____ Records for the exercise

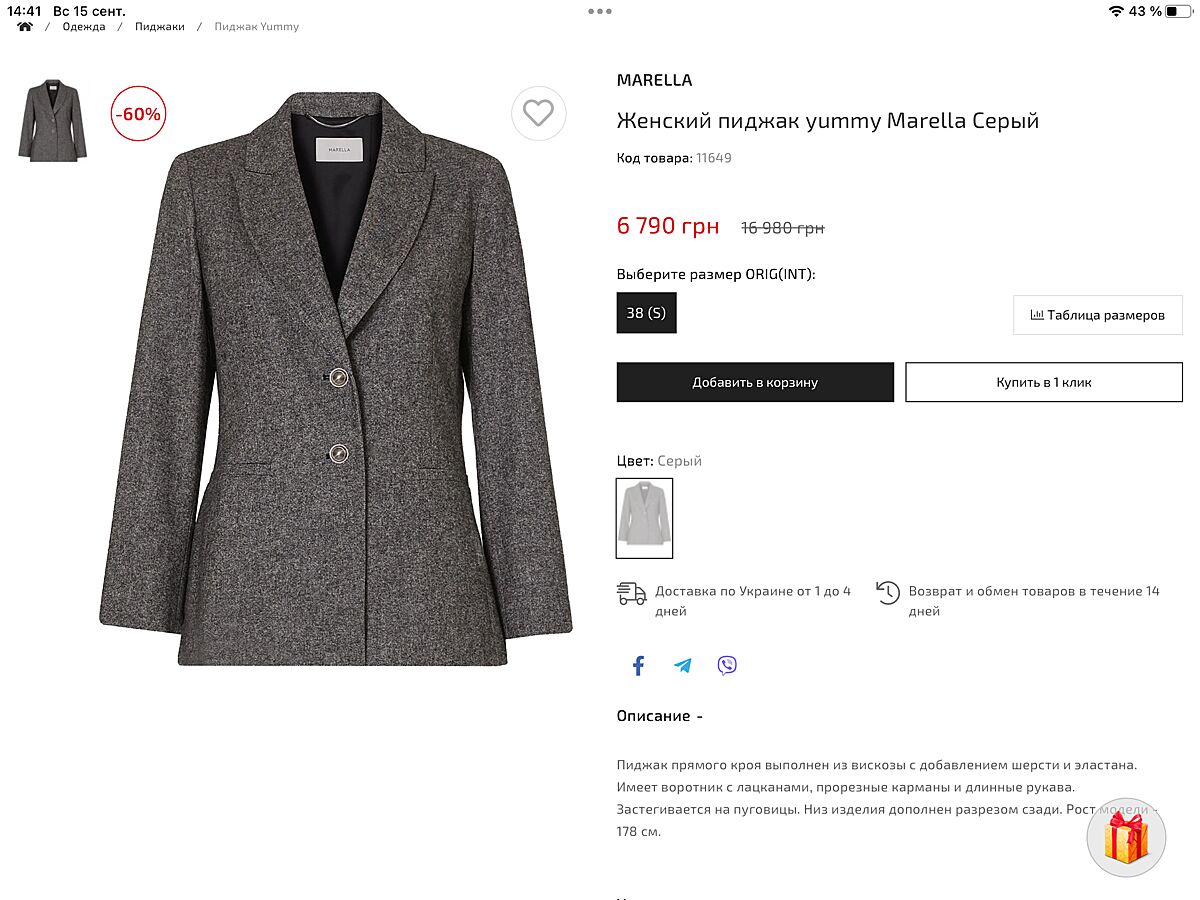Select size 38 (S)
This screenshot has width=1200, height=900.
(646, 313)
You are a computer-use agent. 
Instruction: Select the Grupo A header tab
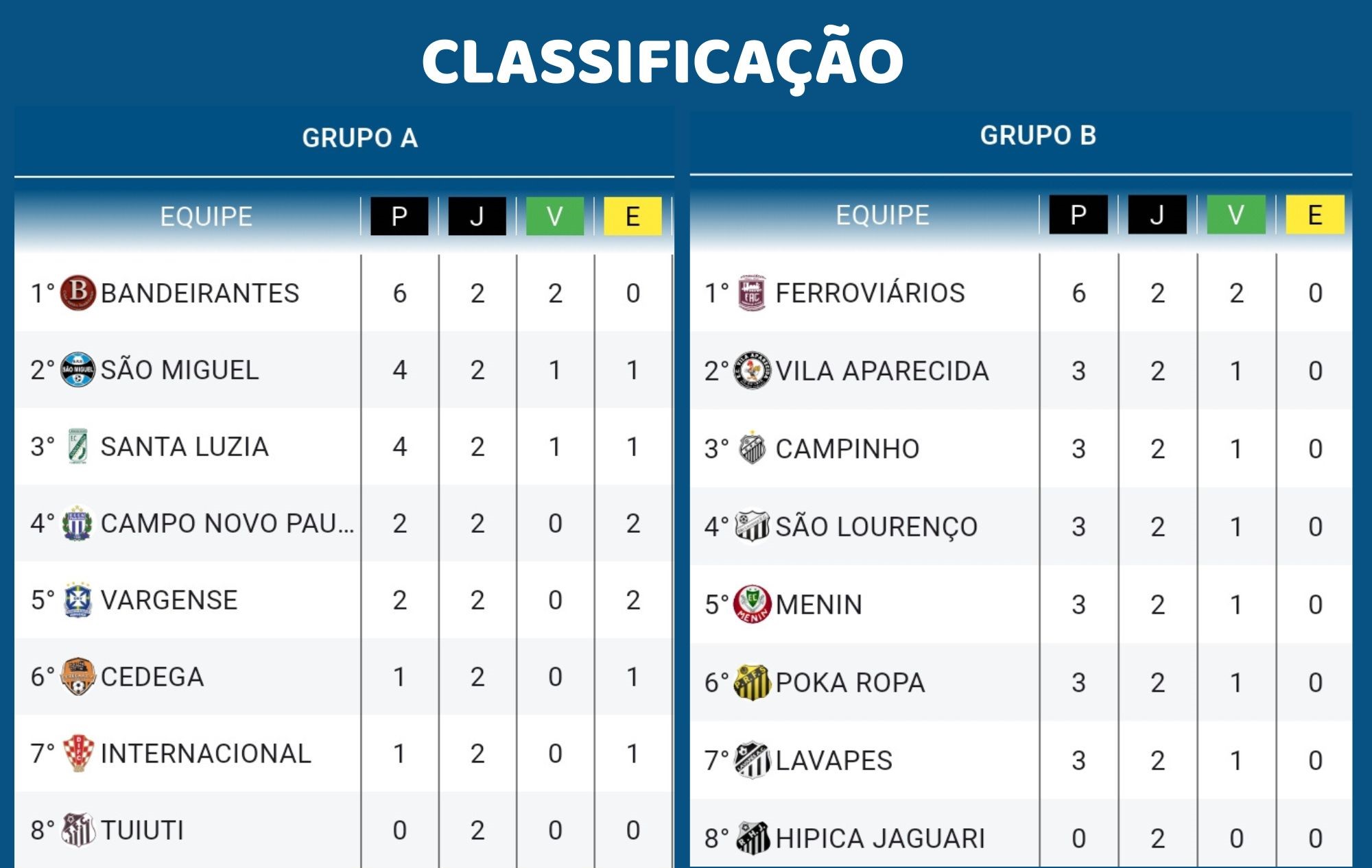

________

■ **Goal of the exercise**
All lines from the line containing "You are a computer-use agent." through the end of the listing above are to be given again exactly; pictures are not part of the copy.

■ **Problem solution**
You are a computer-use agent. 
Instruction: Select the Grupo A header tab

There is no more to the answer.